COMMENT By Solace Chukwu Follow on Twitter
The conception of the African goalkeeper as, at best, unreliable and, at worst, bumbling is one which has endured stubbornly. In fairness, it is not an easy one to correct; this is a subject which is all the more germane with the World Cup to come in six months—on the global stage, errors do tend to be magnified.
Africa's representatives in Russia, remarkably, almost all have a bit of a question mark in goal going in. The exception, perhaps, is the impressive Munir Mohand, although even he showed there is an error in him on the big stage when he fumbled a routine cross at the Africa Cup of Nations in January. However, he has been impeccable since, keeping clean sheets all through qualifying, and handling crosses, that great bugbear of African goalkeepers, with assertiveness.
The other four nations though have greater headaches. Egypt, on the face of it, look alright: Essam El-Hadary is one of the true African greats, and a veritable legend. The caveat is he is now 45, and his diminished reflexes and waning authority in the box mean that his age is less a novelty and more a concern.

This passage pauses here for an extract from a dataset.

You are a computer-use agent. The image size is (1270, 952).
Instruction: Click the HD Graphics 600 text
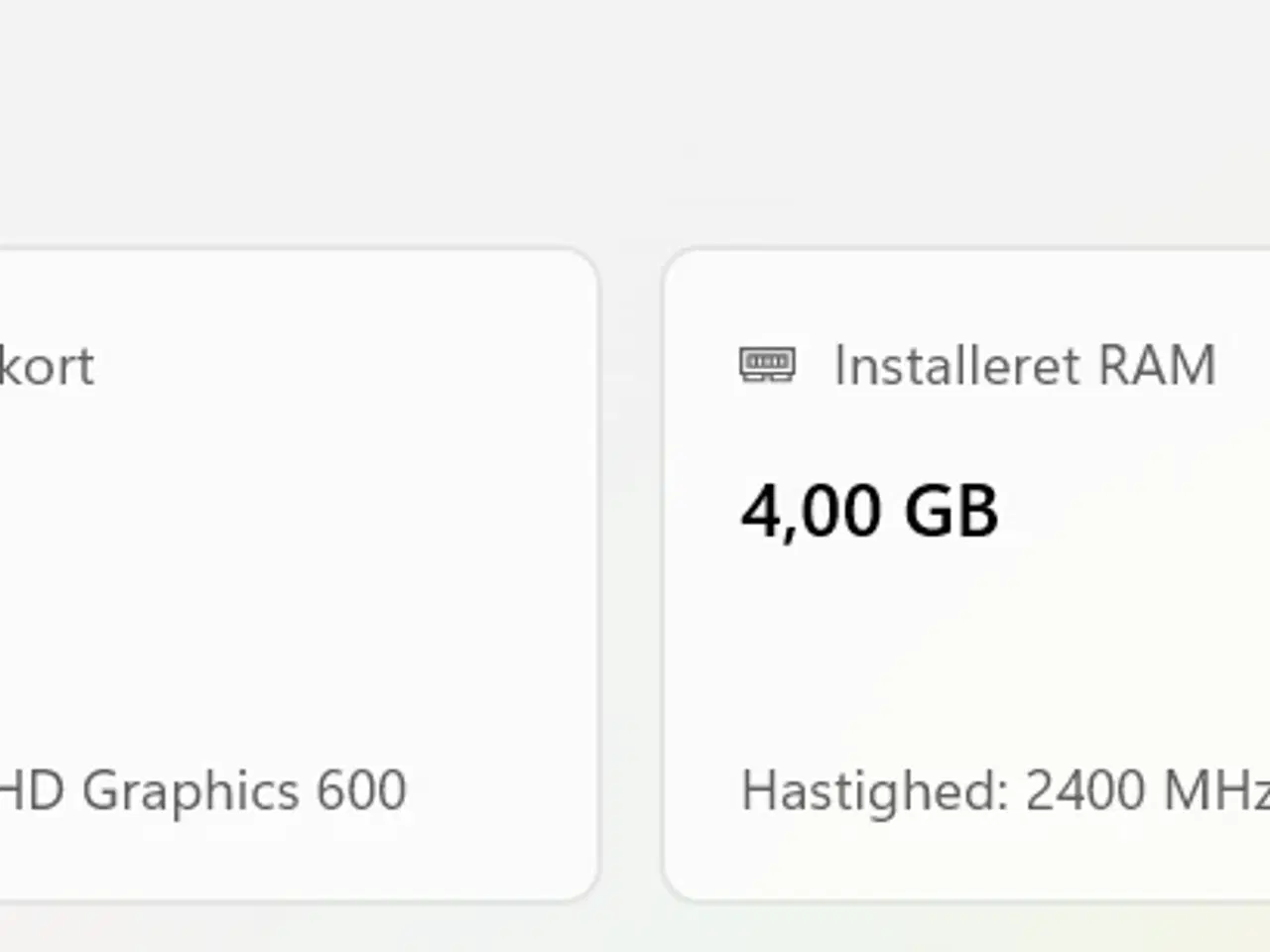click(202, 791)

Aymen Mathlouthi also comes with a significant amount of experience, but his roly-poly physique and erratic performances do little to lend security to a Tunisia side who hope to go one better than they managed in 1998 and 2002 and actually win a game.

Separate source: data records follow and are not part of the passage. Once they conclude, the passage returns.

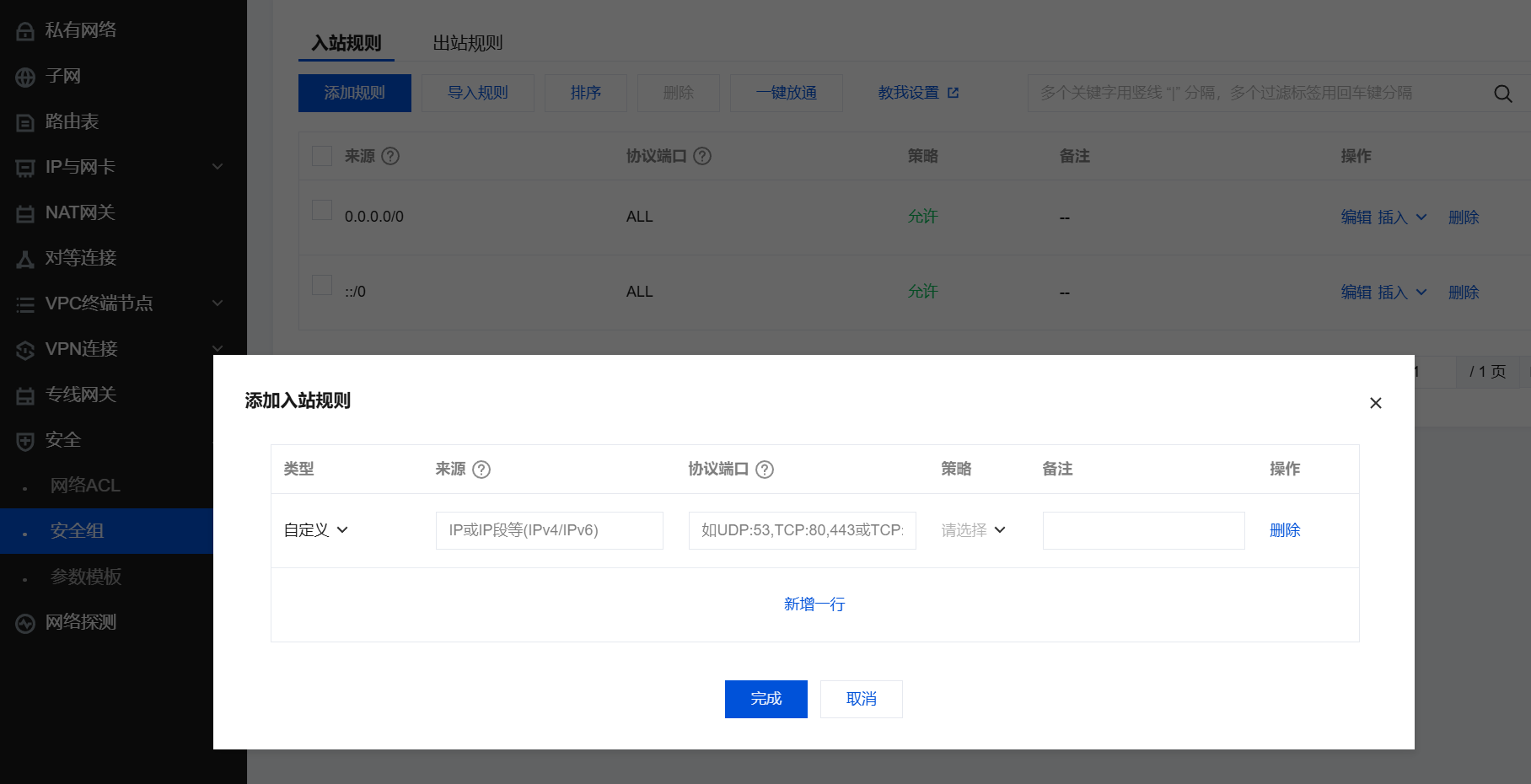1531x784 pixels.
Task: Click the help icon beside 来源 in dialog
Action: pos(481,470)
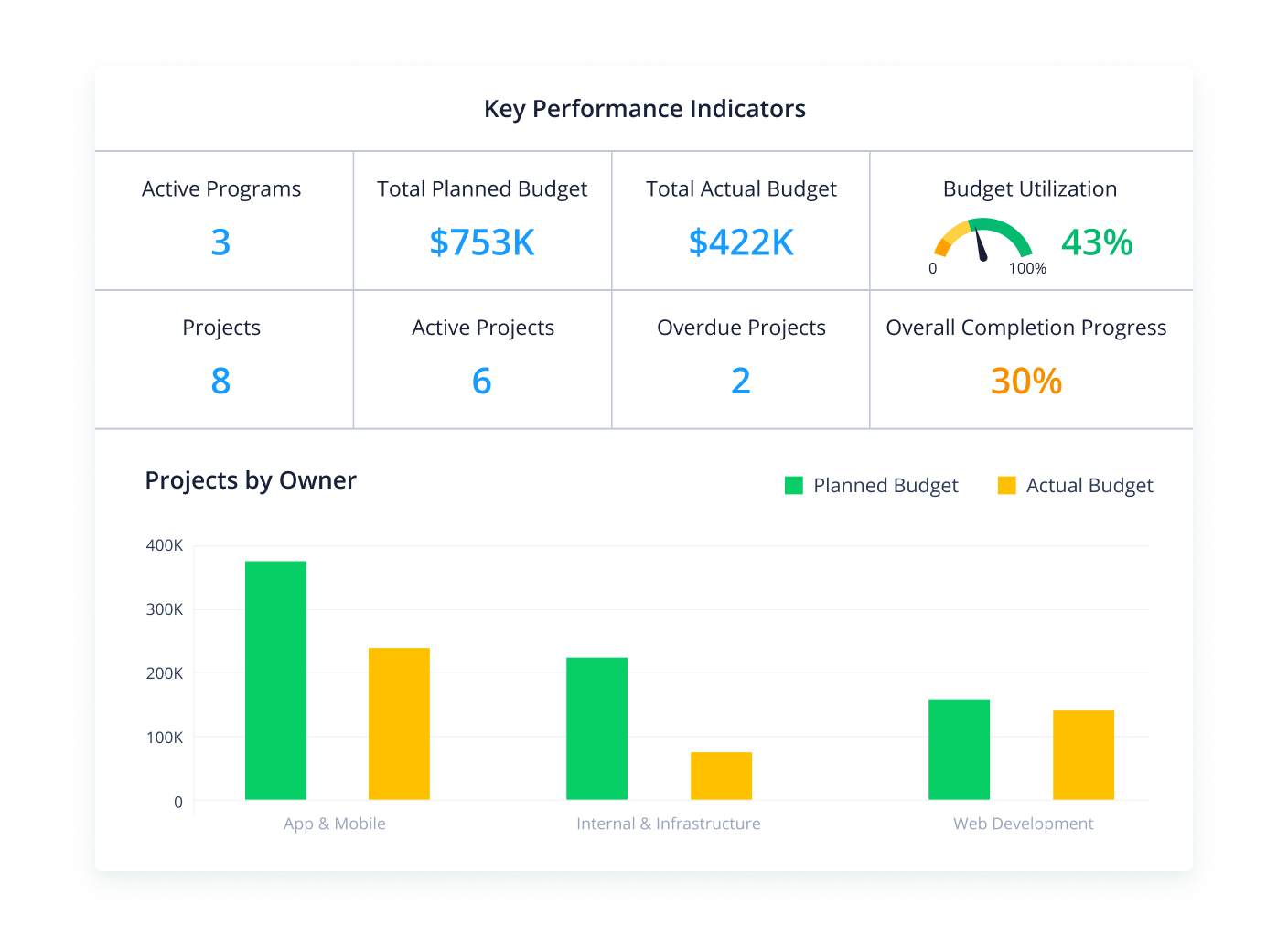
Task: Expand the Projects by Owner chart section
Action: coord(250,479)
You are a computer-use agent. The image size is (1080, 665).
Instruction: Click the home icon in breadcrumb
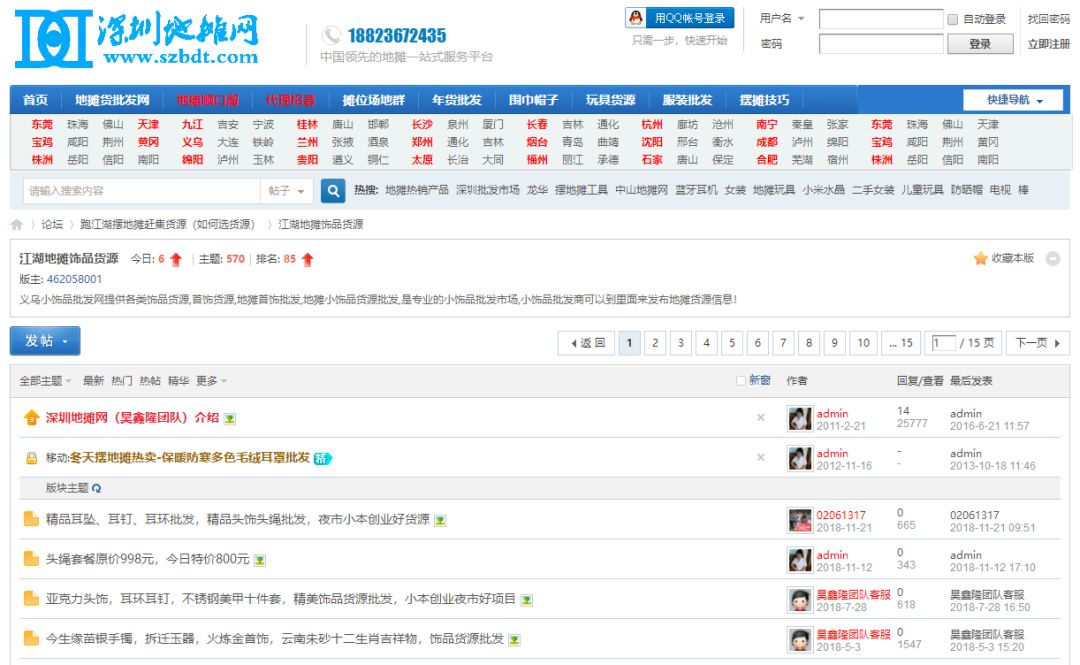17,225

Senegal have perhaps the kindest draw, and while Tony Sylva was one of the standouts in their last World Cup appearance, this time they have the rather less agile Khadim Ndiaye, exuding no confidence whatsoever and slow in his reactions.

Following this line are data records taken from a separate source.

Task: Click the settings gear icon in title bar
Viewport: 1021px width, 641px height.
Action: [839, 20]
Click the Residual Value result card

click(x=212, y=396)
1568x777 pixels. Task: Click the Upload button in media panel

Nigeria may have come through the Group of Death unscathed (at least before an administrative brain fart saw them docked three points), but their goalkeeping situation is probably the murkiest of the lot. Three different goalkeepers were used in the series, but there is now a good chance only one will make the final squad – Carl Ikeme is battling leukemia, and in his absence, neither Daniel Akpeyi nor Ikechukwu Ezenwa has convinced overwhelmingly.
An intractable situation is further complicated by the refusal of Vincent Enyeama to come out of retirement for one last World Cup hurrah.
Going through all of these is instructive, in that it reveals the dearth of quality goalkeepers on the continent. These are ostensibly the top five African nations, and represent the best of the best. That they are unconvincing is a microcosm of a wider problem.
Of course, nations with weak goalkeepers have managed to advance pretty far at World Cups, but seeing as no African side was ranked any higher than Pot 3, the odds are already stacked against them. African sides that have prospered at World Cups have needed to scrape results, as is the preserve of the underdog. This means the margins are way slimmer, and a weakness in goal could prove fatal.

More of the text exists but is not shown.